Technical Information:


    Electric Sheep realizes the collective dream of sleeping computers from all over the internet. It’s a distributed screen saver that harnesses idle computers into a render farm with the purpose of animating and evolving artificial life forms. The project is an attention vortex. It illustrates the process by which the longer and closer one studies something, the more detail and structure appears. When the software is activated, the screen goes black, and an animated “sheep” appears. In parallel, the screen-saver client connects to a P2P network and joins the distributed computation of new
    sheep. The screen saver is a window into a visual space shared among all users. Each sheep is about four seconds long and is the phenotype of an artificial organism, an “electric sheep.” The animations loop and dovetail with each other, forming a random graph. The client displays them one after another in a continuous, ever-changing sequence. The fitness function for their evolution is determined by the collective
    voting of the thousands of users. Not only is the rendering shared, but so is the bandwidth load of distributing the animations. The gnutella P2P network is used for both the heavy lifting of MPEG sharing and for calculating the aesthetic selection function. Electric Sheep investigates the role of experiencers in creating the experience. If nobody ran the client, there would be nothing to see. The sheep system exhibits increasing returns on each of its levels.
    As more clients join, more computational muscle becomes available, and the resolution of the graphics may be increased by making the sheep longer, larger, or sharper. The more people participate, the better the graphics look.

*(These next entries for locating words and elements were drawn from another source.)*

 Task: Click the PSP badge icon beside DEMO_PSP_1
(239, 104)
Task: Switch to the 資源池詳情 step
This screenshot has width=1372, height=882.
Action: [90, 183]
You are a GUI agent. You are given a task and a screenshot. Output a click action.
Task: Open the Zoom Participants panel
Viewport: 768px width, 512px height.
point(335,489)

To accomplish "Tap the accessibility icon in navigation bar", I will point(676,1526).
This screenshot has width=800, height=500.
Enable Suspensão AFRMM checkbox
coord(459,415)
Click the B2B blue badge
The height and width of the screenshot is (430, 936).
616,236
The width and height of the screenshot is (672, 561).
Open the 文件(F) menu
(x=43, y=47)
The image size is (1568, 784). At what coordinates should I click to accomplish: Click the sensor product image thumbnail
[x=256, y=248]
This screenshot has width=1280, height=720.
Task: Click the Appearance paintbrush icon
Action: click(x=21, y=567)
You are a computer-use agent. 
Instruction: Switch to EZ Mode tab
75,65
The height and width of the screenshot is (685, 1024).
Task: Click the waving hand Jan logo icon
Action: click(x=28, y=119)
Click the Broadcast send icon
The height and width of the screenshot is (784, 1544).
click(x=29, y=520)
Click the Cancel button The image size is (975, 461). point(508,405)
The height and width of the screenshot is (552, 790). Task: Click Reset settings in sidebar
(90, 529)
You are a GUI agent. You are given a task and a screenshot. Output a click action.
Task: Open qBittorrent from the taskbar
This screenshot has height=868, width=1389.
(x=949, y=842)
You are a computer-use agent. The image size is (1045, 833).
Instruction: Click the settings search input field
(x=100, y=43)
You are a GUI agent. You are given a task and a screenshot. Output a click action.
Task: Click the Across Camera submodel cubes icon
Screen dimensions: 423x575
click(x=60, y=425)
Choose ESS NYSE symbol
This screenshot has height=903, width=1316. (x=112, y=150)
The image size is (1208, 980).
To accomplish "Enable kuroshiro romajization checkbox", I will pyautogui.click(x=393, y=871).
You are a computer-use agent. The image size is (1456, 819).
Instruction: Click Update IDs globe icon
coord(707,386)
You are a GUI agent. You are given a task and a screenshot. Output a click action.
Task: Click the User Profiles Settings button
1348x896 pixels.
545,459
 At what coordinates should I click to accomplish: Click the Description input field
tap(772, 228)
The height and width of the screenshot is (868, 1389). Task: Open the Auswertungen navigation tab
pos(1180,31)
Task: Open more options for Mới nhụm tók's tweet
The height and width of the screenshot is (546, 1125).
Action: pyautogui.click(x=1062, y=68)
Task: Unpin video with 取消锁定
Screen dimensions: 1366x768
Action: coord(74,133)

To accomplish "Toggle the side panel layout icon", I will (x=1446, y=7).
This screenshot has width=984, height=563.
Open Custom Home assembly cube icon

    Likewise, as developers focus more of their attention on the source code, the client and server themselves become more efficient, grow new features, and are ported into new habitats. The project gains momentum and attracts more developers. And as more users vote for their favorite sheep, the evolutionary algorithm more quickly distills randomness into eye candy. I believe the free flow of code is an increasingly important social and artistic force. The proliferation of powerful computers with highbandwidth
    network connections forms the substrate of an expanding
    universe. The electric sheep and we, their shepherds, are colonizing this new frontier.